TRACKLIST
SIDE A
A1. Thank You
A2. Dedos
A3. Balada de Matías
A4. Mambiadito
A5. Way Back Home
A6. Pulseras
SIDE B
B1. You Are the Sunshine of My Life
B2. Lamentación
B3. Para toda la gente
B4. Dee Blooz
DESCRIPTION
“Top Soul” (1975) by Fusion is released now on vinyl, from the original IRT masters!
The experience of the group Fusion, historically considered the first Chilean electric jazz project, according to musicologist Álvaro Menanteau in his book Historia del jazz en Chile (History of jazz in Chile).
Luna was the son of Peruvian diplomats settled in Chile. He had lived and studied art in New York and for that reason he had first-hand knowledge of the current jazz scene: the last years of John Coltrane in the avant-garde and the mutation of Miles Davis to electric jazz. He had studied at the Boston school of Berklee and had an important collection of records by Davis himself and his disciples: Joe Zawinul, Herbie Hancock, Chick Corea, Wayne Shorter, Miroslav Vitous. While Pizarro, who had appeared in the mid '60s as a very young pianist, of outstanding technique, advanced ideas and notorious musical culture, was also returning from a period of study at Berklee.
The workshop meetings, jam sessions and auditions of new music were held at Pizarro's house, on Hernando de Aguirre and Eliodoro Yánez streets, and there was no jazz musician during those years who did not go through the experience of attending the initiation sessions. According to Chilean musicologist Álvaro Menanteau in his book Historia del jazz en Chile (2003), from the youngest (pianists Manuel Villarroel and Mario Lecaros or drummers Patricio Villarroel and Pedro Greene), to the most experienced (saxophonists Patricio Ramírez and Sandro Salvati or drummer Jaime Farfán), they frequented Pizarro's house and consolidated the core of musicians that faced the hard decade of the 70s.

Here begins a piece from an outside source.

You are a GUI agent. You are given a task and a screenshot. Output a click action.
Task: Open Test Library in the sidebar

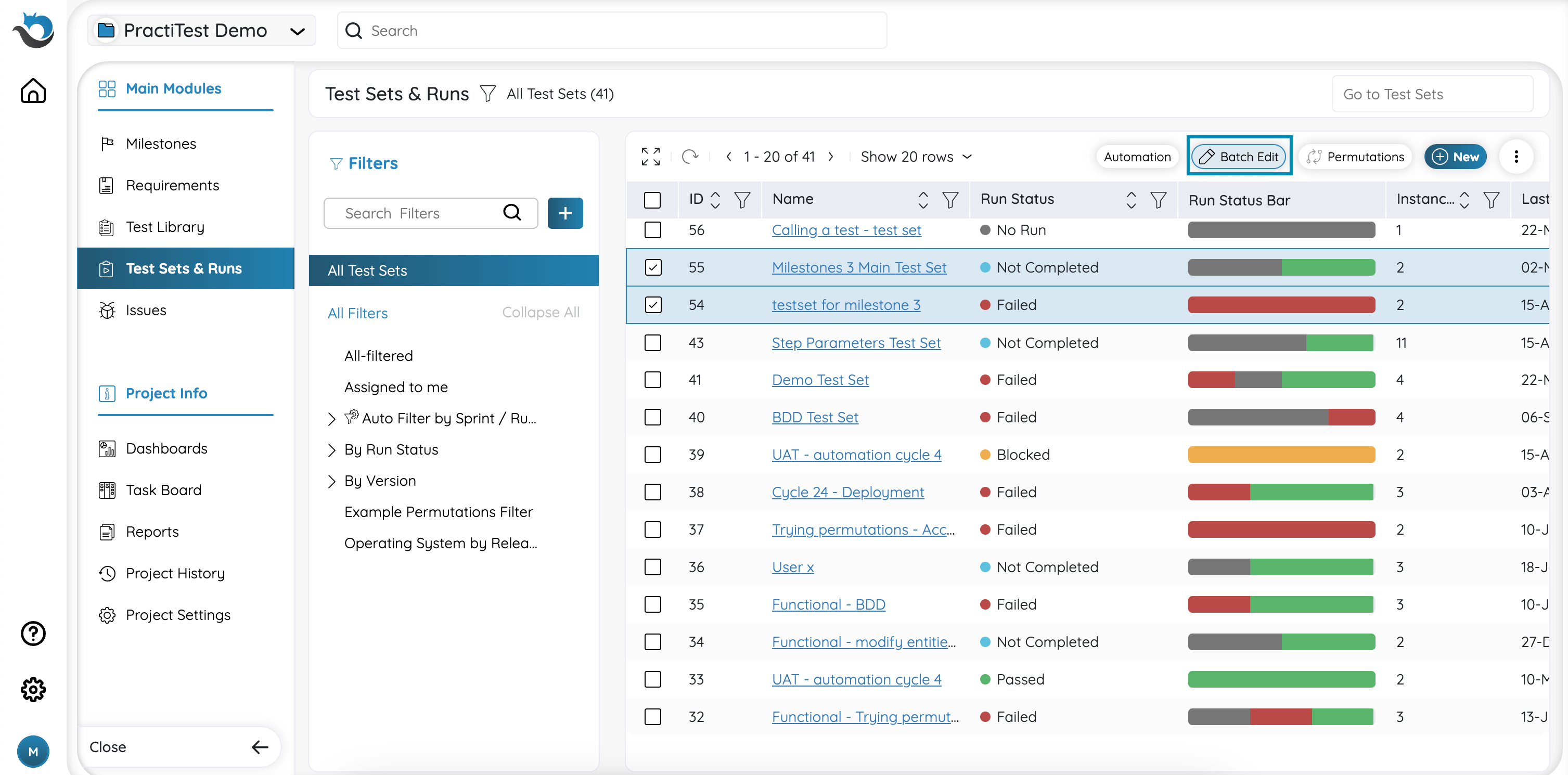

That was the seed of the foundation of Fusion, a group that adopted its name directly from the generic topic that began to understand and describe the music promoted mainly by Miles Davis in those years. In 1972, Fusion launched its project with the Luna-Pizarro-Salvati trio, using electric instrumentation, experimenting with rhythmic patterns of soul, funk and rock, but keeping intact the impulse of the original jazz improvisation and an important factor of Afro-Latin music, full of percussion. Although to record the album “Top Soul” (1975), the band ended up with soloists like David Estánovich (tenor sax) and Lautaro Rosas (guitar), plus a rhythm trio with Mario Lecaros (electric piano, ex Village Trio), Enrique Luna (bass) and Orlando Avendaño (drums, ex Nahuel Jazz Quartet), plus guests like trumpeter Daniel Lencina, and the young percussionist Santiago Salas (from the group Santa y su Gente).
But it was, in any case, a brief history with few live appearances. One of them took place in 1972 at the Chile Stadium, with some members of Fusion as Luna, Pizarro and Greene, joined Los Jaivas for a free collective improvisation session, under the name of La Banda, and of which there is a valuable filmed testimonial record, although without audio.
Fusion's life ended definitively after the release of the album, with Matías Pizarro living in Paris since 1977, Mario Lecaros in Barcelona in 1976, Orlando Avendaño retired from music, Enrique Luna back in Peru after working with the fusion group Almandina, and a hostile reality for the development of music during the first years of the military dictatorship.